In fact, Lusambo has stated that he reports to the President and not to anybody else. Further, under the same article paragraph 3 sub section (e) puts an obligation on the President to promote and protect the rights and freedoms of a person and to uphold the rule of law. So what is the President doing letting Lusambo run wild violating the Constitution on his behalf without consequences? The Agenda questions.
“The claim that police are using minimum force does not hold any water. Minimum force is applied to persons resisting lawful arrest. The intention of Lusambo was not to lawfully arrest the revellers but to beat them from the public places. Were the people being beaten resisting arrest or being brow beaten out of public places like cattle? How is that the same as resisting arrest?” Asks CiSCA.
Minister Lusambo even had the audacity of going on television to defend his unlawful acts.
The Agenda says it is an embarrassment to the Presidency noting if the President acknowledges or wants to be ‘absent’ about the issue as he does on most issues that really matter to us.
“We are not President Lungus’s subjects.
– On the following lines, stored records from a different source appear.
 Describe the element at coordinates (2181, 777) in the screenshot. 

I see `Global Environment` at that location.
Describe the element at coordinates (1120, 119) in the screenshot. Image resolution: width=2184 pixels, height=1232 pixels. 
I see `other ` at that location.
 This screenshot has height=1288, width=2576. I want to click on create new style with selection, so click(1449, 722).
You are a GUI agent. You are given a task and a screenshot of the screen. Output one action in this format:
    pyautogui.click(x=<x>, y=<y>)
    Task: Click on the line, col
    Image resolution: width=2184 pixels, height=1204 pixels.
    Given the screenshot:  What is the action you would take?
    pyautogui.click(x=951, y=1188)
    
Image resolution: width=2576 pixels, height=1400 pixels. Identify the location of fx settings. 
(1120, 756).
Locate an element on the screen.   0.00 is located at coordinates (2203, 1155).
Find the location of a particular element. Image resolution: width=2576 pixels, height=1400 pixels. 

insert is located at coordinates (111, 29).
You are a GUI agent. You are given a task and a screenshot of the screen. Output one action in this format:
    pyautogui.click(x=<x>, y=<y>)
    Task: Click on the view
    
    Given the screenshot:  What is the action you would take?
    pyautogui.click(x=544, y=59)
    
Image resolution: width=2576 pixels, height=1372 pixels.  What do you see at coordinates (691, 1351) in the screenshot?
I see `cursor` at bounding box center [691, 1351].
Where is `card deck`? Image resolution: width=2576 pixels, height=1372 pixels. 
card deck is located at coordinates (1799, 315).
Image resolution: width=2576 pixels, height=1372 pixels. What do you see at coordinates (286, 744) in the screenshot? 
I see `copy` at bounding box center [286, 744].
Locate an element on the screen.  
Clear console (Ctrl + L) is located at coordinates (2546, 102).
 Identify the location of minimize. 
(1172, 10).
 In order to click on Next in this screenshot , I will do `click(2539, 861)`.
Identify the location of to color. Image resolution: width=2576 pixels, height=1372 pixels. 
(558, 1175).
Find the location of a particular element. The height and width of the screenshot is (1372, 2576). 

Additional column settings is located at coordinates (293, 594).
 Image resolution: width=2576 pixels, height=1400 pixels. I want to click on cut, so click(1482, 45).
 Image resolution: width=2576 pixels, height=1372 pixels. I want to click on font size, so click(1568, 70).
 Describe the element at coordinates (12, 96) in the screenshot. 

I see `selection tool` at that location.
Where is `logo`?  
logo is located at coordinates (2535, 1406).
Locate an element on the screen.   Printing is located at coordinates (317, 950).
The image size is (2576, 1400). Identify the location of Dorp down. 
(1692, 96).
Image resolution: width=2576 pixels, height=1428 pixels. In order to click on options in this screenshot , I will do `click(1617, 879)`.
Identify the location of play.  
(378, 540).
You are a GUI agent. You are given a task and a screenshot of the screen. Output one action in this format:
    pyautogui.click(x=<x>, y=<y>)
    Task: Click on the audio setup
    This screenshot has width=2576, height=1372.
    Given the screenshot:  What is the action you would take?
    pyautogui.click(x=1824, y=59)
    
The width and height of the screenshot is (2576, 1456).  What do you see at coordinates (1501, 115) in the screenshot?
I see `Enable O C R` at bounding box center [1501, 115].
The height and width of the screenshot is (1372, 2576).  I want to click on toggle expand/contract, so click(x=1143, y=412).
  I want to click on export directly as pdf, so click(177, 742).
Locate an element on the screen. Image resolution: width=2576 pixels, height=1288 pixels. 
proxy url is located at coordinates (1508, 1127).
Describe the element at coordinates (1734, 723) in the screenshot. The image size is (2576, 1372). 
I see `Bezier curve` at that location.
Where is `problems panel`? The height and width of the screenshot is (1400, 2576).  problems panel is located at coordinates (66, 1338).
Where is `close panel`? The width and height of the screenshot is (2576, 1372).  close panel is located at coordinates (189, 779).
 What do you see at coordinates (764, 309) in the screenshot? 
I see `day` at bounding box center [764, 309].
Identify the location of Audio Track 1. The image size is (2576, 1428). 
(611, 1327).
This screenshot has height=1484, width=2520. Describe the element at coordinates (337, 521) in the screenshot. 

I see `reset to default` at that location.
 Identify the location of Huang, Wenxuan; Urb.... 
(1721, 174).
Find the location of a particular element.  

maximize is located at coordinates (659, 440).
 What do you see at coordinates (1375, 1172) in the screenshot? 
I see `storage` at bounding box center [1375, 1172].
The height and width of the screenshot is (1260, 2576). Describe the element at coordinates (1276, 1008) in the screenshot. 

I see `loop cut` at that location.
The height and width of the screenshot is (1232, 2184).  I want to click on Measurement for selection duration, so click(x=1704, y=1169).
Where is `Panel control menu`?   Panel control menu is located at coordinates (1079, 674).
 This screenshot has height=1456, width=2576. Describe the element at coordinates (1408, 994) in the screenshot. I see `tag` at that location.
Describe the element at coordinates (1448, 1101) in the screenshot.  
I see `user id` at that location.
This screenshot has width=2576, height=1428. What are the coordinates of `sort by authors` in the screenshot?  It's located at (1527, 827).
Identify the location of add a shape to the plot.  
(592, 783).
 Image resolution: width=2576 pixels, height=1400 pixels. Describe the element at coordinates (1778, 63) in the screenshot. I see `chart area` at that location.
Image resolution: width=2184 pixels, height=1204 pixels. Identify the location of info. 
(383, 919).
We are citizens whose only mistake was to entrust him with power to facilitate a democratic environment for all of us where the rule of law is respected and our voices are heard.
“The person who saw value in appointing Minister Lusambo is the President therefore the value of Minister Lusambo as a Minister is in the eyes of President Lungu and perhaps the electorate of Kabushi not the rest of us.
“So please President Lungu relieve this man of the position of Minister, a position which his actions has denigrated it. If a die-hard brutish man like Lusambo can be a Minister what’s honourable about such positions?
“A short while ago he said things that displeased Zambians in the diaspora and they unleashed insults on him a situation reflecting to the appointing authority. Is Minister Lusambo President Lungu’s best choice for a ministerial position? If so, we Zambians should restructure President Lungu’s function,” adds the Agenda.